This album isn’t available as an MP3 download, but all the songs are available separately. I was surprised how many of the songs I didn’t have in my collection. Here is an Amazon widget with clips from all the songs from the album.
I loved that album. My mom bought it for me in seventh grade for Christmas. I remember asking for it by saying that I wanted the record with the commercial with the robot on TV where he squats down with his hands and when he opens his hands it’s the name of the record. The robot guy would be one the cover.
My poor mom had NO IDEA what I was talking about. She ended up taking me to the record store in Valley Fair Mall to see if they knew what I was talking about. There was a cool guy there who knew just what I was trying to describe and immediately found the album.
In retrospect, I’m so grateful to that record store guy for not rolling his eyes and calling me a poseur for wanting such a mainstream album. K-Tel albums were the Now That’s What I Call Music of the Eighties. The fact that I couldn’t tell him even one song that was on the album, all I knew is I wanted the record with the robot guy from TV. If he had been Jack Black, that guy would have had me running out of the record store crying. Instead, he smiled at me and nodded. He knew EXACTLY which album I meant and walked us over the the end cap where it was. I remember thinking he was CGA (Cute Guy Alert). He was probably a high school guy who loved music and the thought of a K-Tel album made his stomach turn, but he never let me notice that he thought I was just a stupid kid.
I remember Dylan looking at my old records. He held my beloved Radio Active in his hands. By this time, we were in high school and I realized that K-Tel albums were lame, but that didn’t stop me from loving my old record. He looked at the song list and was impressed with the songs by The Who, The Police and Devo. I breathed a sigh of relief at his approval. We put the record on my turntable and sang along to “You Better You Bet.” Okay, that’s a lie. I sang along and Dylan just listened and told me that I really needed more Who albums.

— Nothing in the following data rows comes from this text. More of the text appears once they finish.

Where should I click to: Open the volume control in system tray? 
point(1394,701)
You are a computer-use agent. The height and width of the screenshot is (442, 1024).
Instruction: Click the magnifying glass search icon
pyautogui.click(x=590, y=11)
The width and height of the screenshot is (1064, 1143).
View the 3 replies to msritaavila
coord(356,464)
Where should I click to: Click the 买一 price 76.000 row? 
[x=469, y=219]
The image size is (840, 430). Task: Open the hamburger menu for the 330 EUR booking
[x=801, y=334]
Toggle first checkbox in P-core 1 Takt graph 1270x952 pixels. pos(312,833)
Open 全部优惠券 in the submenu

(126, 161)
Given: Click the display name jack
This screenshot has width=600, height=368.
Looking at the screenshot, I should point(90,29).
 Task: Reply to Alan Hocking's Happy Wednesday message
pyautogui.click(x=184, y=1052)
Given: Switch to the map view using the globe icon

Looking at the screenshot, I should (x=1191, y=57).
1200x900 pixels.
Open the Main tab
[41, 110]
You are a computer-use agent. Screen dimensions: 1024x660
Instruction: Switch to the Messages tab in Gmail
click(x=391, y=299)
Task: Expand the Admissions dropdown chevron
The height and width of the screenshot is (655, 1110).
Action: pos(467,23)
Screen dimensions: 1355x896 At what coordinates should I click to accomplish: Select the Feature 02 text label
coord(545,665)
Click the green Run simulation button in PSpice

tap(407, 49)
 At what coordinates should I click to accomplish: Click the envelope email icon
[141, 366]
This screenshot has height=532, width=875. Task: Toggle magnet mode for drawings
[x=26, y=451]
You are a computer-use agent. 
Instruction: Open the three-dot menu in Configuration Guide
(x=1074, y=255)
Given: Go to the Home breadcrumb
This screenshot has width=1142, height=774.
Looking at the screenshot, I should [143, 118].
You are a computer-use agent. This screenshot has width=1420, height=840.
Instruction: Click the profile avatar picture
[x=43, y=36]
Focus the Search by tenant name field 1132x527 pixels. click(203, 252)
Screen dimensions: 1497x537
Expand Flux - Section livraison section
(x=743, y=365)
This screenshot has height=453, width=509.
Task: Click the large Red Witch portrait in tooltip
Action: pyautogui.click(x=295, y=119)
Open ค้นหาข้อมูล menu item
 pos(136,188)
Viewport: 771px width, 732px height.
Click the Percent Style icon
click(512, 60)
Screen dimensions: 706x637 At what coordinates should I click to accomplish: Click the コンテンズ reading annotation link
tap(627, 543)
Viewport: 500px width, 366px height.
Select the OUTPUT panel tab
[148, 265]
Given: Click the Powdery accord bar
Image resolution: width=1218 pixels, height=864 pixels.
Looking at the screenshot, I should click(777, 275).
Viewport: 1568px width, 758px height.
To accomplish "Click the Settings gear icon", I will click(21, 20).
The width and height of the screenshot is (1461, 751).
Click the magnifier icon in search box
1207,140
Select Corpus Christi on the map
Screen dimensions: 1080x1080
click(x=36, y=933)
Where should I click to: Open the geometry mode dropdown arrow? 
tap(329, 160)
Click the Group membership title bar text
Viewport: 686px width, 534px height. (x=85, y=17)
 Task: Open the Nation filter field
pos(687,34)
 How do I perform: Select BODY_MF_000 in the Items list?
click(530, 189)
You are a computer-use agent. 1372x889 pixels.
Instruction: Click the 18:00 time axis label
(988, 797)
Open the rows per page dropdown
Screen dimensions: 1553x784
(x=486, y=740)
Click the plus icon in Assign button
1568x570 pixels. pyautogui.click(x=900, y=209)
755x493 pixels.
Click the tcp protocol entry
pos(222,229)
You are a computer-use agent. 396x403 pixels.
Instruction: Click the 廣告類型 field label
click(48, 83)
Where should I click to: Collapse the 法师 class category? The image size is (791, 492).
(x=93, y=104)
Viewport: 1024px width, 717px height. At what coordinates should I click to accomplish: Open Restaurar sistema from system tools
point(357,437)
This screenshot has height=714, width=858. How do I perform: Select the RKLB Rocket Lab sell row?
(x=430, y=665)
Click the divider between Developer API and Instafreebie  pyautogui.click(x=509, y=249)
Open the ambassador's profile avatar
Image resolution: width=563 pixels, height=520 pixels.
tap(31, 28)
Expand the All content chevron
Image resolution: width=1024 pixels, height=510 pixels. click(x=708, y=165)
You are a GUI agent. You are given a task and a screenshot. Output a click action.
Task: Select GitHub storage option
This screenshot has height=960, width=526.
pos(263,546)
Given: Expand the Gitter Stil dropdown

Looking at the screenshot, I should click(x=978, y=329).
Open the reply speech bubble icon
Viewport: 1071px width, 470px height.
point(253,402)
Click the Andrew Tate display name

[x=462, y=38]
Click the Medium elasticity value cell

When I looked through my MP3s to see which songs I already owned, I only had five out of the fourteen songs, so it was a nice trip down memory lane at Amazon. I remembered feeling so grateful that with one album, I could learn all the “cool” songs. It was as if I had a big sister taking me aside and telling me all the cool stuff so I wouldn’t look like such a dork. Thanks, K-Tel. I guess I owe you one…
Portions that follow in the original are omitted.